Psychophysical detection tests are ubiquitous in
the study of human sensation and the diagnosis
and treatment of virtually all sensory impairments.
In many of these settings, the goal
is to recover, from a series of binary observations
from a human subject, the latent function
that describes the discriminability of a sensory
stimulus over some relevant domain. The auditory
detection test, for example, seeks to understand
a subject's likelihood of hearing sounds as
a function of frequency and amplitude. Conventional
methods for performing these tests involve
testing stimuli on a pre-determined grid. This
approach not only samples at very uninformative
locations, but also fails to learn critical features
of a subject's latent discriminability function.

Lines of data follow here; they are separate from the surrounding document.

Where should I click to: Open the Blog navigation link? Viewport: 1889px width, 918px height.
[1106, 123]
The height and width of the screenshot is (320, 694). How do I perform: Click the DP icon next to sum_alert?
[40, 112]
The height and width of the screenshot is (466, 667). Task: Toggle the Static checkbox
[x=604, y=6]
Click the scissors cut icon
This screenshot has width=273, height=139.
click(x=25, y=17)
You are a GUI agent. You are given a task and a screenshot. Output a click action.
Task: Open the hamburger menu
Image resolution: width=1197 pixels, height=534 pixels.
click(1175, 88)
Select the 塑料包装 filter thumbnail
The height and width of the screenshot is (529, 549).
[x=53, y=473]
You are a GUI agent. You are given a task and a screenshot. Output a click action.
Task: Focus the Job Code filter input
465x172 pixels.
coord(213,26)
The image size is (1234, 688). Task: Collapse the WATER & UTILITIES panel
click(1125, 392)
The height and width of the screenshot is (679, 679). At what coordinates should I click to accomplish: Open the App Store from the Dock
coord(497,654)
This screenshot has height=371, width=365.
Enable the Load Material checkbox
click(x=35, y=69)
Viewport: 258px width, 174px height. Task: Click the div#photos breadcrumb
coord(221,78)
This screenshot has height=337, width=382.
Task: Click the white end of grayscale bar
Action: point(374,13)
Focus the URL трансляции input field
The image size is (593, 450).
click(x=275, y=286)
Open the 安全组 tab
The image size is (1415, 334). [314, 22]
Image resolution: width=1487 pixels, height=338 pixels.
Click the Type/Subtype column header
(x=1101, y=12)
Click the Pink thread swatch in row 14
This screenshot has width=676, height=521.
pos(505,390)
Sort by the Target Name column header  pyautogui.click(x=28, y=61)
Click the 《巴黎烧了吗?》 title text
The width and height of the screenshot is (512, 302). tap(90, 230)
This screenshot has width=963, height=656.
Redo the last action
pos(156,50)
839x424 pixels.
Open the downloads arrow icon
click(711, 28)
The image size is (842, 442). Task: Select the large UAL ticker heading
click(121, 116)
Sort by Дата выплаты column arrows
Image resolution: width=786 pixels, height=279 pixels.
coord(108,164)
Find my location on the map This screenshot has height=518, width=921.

Here we advance active learning with Gaussian
processes to the setting of psychophysical
testing. We develop a model that incorporates
strong prior knowledge about the class of stimuli,
we derive a sensible method for choosing sample
points, and we demonstrate how to evaluate this
model efficiently. Finally, we develop a novel
likelihood that enables testing of multiple stimuli
simultaneously. We evaluate our method in
both simulated and real auditory detection tests,
demonstrating the merit of our approach.
We have also published a clinical trial using these techniques:
Fast, Continuous Audiogram Estimation Using Machine Learning. Xinyu D Song, Brittany M Wallace, Jacob R Gardner, Noah M Ledbetter, Kilian Q Weinberger, Dennis L Barbour. Ear and Hearing 2015.